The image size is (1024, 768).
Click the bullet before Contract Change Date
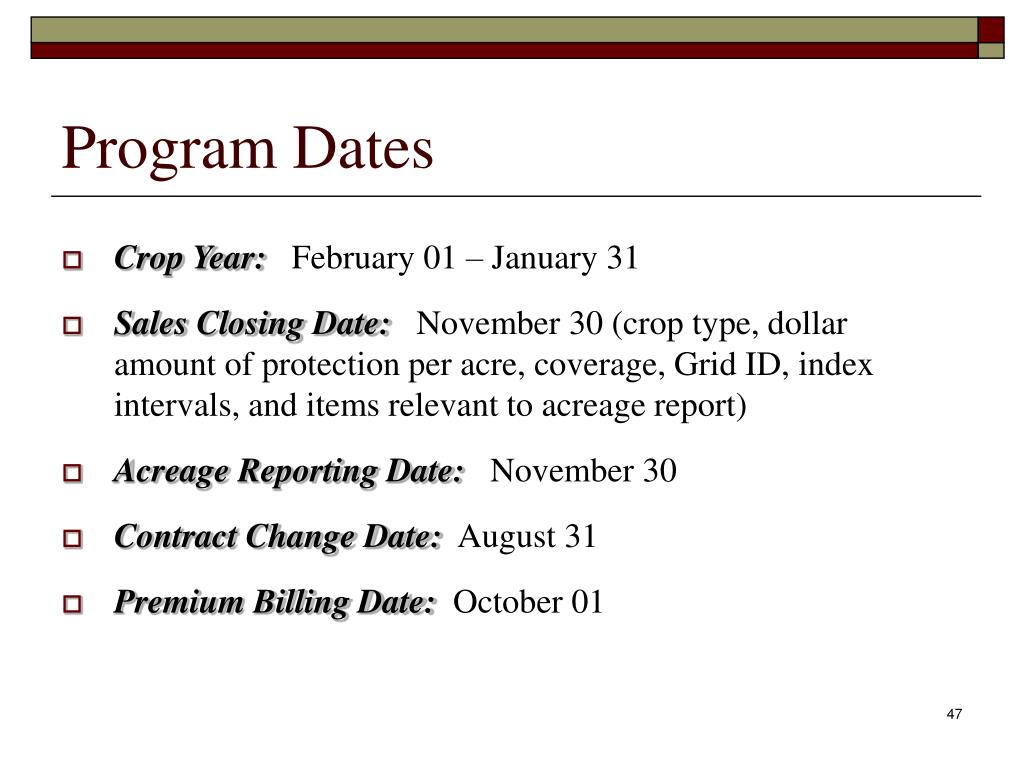point(73,540)
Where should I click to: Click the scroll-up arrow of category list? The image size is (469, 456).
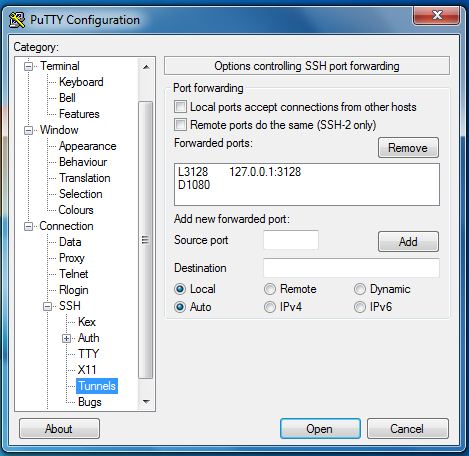click(146, 67)
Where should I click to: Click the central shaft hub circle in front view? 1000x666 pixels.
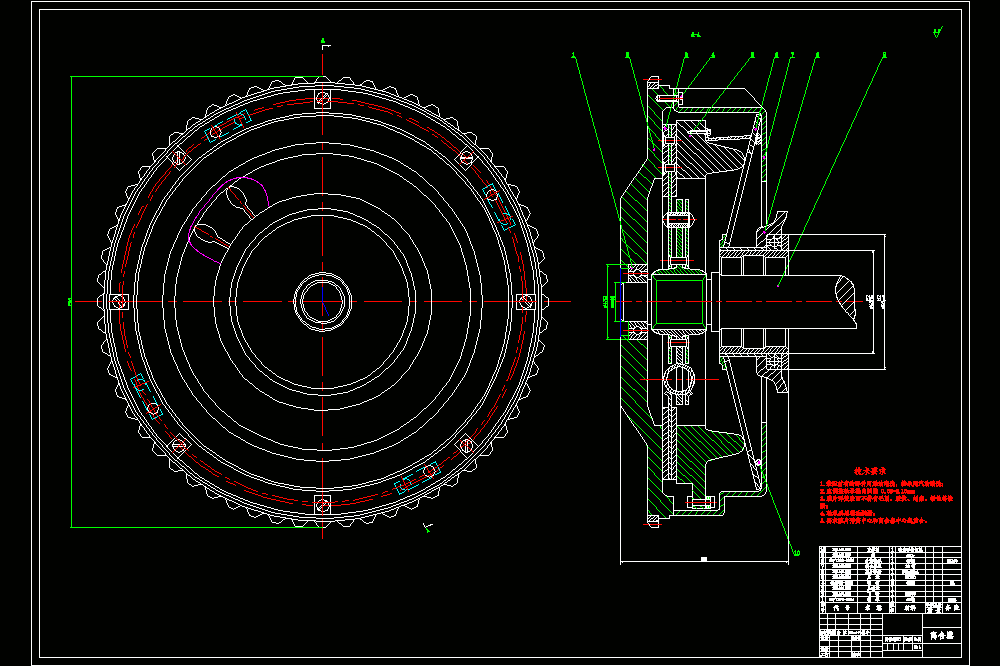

--------------------------------------------------

◆ **WORK INSTRUCTIONS**
Images should not appear in the copy; retype the listing above exactly.

◆ **EXERCISE SOLUTION**
The image size is (1024, 768).
Click the bullet before Contract Change Date
point(73,540)
Where should I click to: Click the scroll-up arrow of category list? The image size is (469, 456).
click(146, 67)
Where should I click to: Click the central shaft hub circle in front view? 1000x666 pixels.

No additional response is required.